[WHAT YOU WILL DO]
After finding the line that contains "Task: Tap the 0 baseline y-axis label" in the entries below, retype it and every following line precisely, the last included.

BEGIN GIVEN INFORMATION

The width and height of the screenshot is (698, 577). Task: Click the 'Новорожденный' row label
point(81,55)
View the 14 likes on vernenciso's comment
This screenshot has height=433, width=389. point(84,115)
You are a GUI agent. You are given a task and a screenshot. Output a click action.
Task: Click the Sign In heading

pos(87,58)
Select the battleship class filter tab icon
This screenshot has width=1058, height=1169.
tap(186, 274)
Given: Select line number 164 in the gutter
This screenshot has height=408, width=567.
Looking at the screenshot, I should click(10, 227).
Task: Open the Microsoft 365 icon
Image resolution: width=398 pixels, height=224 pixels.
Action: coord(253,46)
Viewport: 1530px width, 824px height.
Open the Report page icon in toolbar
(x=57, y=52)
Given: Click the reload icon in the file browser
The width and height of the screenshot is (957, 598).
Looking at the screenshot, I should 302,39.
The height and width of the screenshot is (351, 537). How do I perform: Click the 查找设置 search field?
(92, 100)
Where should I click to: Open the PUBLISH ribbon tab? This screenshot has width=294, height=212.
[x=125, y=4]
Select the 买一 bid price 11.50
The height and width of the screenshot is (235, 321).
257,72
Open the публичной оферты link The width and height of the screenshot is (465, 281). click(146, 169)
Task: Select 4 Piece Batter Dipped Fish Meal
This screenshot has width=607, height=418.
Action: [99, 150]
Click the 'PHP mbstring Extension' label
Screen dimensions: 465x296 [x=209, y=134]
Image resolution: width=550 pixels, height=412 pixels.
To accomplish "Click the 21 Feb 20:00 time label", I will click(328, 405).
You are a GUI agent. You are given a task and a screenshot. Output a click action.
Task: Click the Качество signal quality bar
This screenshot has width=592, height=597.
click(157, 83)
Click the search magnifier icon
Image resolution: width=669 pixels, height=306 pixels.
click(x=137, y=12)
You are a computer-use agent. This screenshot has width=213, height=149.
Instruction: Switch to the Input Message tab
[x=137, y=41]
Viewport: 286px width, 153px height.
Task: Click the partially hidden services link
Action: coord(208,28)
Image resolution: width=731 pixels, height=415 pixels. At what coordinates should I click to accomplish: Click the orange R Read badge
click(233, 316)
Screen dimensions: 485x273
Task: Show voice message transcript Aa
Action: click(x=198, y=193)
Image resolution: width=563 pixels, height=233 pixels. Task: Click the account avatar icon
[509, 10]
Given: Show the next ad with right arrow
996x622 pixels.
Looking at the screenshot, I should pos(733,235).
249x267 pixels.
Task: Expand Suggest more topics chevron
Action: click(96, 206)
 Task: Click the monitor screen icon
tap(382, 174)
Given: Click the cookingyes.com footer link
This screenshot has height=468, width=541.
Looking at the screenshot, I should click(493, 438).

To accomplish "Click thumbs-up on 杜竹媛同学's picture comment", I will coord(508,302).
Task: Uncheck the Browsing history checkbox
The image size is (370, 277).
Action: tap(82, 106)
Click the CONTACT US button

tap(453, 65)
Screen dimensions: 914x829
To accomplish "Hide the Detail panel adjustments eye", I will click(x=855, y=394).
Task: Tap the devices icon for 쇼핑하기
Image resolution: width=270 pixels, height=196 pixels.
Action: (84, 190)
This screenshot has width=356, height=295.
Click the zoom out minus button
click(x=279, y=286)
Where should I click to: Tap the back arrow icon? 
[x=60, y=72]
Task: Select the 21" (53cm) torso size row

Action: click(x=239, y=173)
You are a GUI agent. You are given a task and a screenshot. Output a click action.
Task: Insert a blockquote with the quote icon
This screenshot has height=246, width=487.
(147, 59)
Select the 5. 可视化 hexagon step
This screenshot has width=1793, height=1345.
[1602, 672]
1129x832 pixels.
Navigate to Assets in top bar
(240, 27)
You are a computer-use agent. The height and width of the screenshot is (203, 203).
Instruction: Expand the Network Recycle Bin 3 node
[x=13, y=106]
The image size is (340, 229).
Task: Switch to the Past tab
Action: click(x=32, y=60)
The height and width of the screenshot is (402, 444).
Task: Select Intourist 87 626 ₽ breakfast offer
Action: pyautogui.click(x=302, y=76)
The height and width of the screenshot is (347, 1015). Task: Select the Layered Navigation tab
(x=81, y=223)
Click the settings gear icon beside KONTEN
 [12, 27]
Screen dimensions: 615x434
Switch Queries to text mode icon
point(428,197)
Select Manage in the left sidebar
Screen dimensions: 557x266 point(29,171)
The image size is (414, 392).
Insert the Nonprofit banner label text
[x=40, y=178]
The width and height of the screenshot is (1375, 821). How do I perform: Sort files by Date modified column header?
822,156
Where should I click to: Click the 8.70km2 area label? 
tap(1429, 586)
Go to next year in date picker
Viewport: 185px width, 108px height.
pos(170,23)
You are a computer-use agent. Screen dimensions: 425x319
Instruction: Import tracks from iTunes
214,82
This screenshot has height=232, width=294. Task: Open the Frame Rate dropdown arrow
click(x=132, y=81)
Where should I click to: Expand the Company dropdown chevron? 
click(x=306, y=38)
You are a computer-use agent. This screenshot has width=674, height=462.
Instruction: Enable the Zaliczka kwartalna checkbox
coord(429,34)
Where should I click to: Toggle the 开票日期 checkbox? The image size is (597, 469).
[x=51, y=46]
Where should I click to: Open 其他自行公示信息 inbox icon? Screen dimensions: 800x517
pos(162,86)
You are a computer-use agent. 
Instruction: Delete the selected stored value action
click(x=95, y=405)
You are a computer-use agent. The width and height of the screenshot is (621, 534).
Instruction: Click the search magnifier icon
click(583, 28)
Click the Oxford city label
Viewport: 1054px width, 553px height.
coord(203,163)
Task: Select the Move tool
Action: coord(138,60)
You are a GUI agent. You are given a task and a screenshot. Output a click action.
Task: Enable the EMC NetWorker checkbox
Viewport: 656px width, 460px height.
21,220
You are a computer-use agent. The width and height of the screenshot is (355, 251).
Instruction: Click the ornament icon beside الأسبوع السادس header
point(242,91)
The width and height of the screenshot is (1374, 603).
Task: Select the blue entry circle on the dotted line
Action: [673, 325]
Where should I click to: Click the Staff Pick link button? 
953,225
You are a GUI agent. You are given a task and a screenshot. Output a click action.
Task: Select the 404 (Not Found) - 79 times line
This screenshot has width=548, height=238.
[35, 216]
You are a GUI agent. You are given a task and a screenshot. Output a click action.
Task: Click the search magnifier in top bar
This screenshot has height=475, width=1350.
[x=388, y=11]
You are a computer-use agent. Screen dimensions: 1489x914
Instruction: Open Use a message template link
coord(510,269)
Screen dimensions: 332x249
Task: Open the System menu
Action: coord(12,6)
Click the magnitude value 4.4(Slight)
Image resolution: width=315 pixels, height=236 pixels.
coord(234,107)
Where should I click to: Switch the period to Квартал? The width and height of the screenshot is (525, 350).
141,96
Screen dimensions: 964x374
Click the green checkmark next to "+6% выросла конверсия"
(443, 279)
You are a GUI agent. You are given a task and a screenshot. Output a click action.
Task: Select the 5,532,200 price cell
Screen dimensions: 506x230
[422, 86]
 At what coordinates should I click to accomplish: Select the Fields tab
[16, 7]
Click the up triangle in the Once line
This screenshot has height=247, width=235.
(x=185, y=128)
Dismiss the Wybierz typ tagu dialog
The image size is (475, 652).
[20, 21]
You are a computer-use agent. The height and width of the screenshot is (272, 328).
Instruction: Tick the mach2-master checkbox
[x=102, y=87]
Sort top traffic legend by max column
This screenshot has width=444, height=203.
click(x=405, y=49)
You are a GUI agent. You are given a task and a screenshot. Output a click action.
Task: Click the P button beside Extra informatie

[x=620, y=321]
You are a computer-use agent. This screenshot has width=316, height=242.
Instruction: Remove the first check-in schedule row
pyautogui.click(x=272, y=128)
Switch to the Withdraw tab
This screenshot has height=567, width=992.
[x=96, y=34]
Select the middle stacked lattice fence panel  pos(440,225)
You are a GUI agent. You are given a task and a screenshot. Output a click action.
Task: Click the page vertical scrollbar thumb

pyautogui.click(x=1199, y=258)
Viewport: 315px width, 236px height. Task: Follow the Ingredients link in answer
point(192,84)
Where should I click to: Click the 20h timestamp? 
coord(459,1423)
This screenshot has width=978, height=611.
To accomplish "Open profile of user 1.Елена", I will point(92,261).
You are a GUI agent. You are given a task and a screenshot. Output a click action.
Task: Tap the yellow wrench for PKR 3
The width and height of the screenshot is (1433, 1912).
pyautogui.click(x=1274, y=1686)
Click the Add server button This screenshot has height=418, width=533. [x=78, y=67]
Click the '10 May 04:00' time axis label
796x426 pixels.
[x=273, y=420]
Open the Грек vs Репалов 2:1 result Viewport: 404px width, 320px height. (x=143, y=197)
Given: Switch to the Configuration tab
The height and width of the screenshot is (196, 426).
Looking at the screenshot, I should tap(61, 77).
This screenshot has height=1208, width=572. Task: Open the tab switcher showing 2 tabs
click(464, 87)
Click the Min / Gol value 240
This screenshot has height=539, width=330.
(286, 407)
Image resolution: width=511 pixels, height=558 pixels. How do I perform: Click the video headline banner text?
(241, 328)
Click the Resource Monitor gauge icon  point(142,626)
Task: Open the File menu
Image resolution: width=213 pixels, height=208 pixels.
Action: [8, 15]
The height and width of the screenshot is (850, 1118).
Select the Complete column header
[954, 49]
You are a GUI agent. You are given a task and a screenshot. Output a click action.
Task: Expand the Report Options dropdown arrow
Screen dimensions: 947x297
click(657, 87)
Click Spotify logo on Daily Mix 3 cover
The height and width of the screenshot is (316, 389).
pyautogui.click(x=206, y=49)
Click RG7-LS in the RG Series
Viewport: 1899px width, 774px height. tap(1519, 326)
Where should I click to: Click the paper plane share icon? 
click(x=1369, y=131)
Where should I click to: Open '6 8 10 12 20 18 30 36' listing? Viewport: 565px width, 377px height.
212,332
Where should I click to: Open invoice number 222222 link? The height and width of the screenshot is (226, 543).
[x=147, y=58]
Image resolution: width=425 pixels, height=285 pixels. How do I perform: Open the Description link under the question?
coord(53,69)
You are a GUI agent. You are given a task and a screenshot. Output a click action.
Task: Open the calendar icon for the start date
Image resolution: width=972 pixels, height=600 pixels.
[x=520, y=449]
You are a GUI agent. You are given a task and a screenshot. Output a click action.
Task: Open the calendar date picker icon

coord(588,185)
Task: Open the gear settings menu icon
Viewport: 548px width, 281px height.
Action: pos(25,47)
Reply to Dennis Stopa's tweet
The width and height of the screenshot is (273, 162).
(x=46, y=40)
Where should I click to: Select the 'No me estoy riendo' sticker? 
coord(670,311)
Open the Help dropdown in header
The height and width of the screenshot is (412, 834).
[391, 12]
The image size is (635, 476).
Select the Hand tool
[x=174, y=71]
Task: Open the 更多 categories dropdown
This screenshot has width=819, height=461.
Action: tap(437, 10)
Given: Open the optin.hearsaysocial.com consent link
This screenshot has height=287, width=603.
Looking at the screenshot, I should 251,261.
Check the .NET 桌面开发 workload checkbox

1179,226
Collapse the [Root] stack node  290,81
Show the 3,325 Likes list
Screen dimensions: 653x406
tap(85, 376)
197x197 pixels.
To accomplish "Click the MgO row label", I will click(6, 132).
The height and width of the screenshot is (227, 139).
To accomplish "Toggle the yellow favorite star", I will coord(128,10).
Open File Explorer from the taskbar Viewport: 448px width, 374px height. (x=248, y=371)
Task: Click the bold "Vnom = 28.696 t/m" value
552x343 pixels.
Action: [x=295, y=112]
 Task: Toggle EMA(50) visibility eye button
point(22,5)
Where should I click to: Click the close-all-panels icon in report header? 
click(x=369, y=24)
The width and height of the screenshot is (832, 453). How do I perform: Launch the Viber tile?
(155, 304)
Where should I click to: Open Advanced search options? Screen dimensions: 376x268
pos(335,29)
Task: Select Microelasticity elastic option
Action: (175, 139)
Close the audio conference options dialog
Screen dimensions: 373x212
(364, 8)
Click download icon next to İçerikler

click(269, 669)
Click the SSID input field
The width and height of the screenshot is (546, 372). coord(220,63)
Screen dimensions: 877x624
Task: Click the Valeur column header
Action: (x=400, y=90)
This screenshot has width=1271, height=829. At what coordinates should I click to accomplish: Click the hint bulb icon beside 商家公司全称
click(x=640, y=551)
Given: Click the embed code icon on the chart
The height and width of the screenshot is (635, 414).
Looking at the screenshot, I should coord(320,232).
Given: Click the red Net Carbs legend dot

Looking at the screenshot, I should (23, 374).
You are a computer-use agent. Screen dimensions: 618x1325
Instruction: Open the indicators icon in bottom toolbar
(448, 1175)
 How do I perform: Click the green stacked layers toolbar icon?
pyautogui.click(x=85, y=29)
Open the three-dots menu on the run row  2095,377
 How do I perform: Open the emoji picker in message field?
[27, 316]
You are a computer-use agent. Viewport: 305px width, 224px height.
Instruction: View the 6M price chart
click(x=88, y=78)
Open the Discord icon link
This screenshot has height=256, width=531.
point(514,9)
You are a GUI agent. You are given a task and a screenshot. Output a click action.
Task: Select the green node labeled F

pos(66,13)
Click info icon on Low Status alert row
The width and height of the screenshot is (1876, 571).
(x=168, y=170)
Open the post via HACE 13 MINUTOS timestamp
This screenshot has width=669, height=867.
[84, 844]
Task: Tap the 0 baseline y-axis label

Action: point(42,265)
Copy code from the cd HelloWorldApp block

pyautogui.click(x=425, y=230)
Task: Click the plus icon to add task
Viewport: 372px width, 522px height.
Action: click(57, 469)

END GIVEN INFORMATION

[TASK OUTPUT]
Task: Tap the 0 baseline y-axis label

Action: point(42,265)
Copy code from the cd HelloWorldApp block

pyautogui.click(x=425, y=230)
Task: Click the plus icon to add task
Viewport: 372px width, 522px height.
Action: click(57, 469)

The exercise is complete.